In Spring Security 6 you register the filter inside your SecurityFilterChain bean using addFilterBefore:

@Configuration @EnableWebSecurity public class SecurityConfig { private final JwtAuthenticationFilter jwtAuthFilter; public SecurityConfig(JwtAuthenticationFilter jwtAuthFilter) { this.jwtAuthFilter = jwtAuthFilter; } @Bean public SecurityFilterChain securityFilterChain(HttpSecurity http) throws Exception { http .csrf(csrf -> csrf.disable()) // no CSRF for stateless APIs .sessionManagement(sm -> sm .sessionCreationPolicy(SessionCreationPolicy.STATELESS)) .authorizeHttpRequests(auth -> auth .requestMatchers("/api/auth/**").permitAll() .anyRequest().authenticated() ) .addFilterBefore(jwtAuthFilter, UsernamePasswordAuthenticationFilter.class); return http.build(); } }
Disable CSRF for stateless APIs — but understand why. CSRF attacks exploit the browser's automatic cookie-sending behaviour.
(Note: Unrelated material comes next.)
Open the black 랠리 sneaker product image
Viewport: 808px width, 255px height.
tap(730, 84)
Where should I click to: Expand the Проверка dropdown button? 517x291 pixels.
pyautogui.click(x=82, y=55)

Because a JWT is sent in the Authorization header (not a cookie), the browser will never send it cross-site automatically, so CSRF is not a threat here. If you ever switch to storing JWTs in cookies, you must re-enable CSRF protection.
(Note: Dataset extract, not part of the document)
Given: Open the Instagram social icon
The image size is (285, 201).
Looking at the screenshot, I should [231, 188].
Security Implications and Distributed-Systems Trade-offs

The database lookup in step 5 is a deliberate trade-off. Pure stateless JWT validation would skip it, but then a token for a deleted or disabled user would remain valid until expiry. Loading UserDetails on every request catches that case at the cost of one extra database query per call. Mitigate the cost with a short-lived in-memory or Redis cache keyed on the username.

In a microservices environment each service typically has its own instance of this filter. The JWT is validated locally (signature verification is CPU-only; no network hop), while the UserDetails lookup may be replaced by reading claims directly from the token — roles and permissions are often embedded as claims so services need not reach out to a user service on every call. Lesson 6 covers that pattern in detail.

Summary

Your JwtAuthenticationFilter is the bridge between a raw HTTP request and Spring Security's authentication model. It extracts the token, validates it through JwtService, loads the user from the database, and populates the SecurityContext — all in a single, idempotent, side-effect-free pass. Register it before UsernamePasswordAuthenticationFilter with STATELESS session policy and Spring Security handles the rest: authorisation rules, 401 responses, and method-level security all work without any further changes.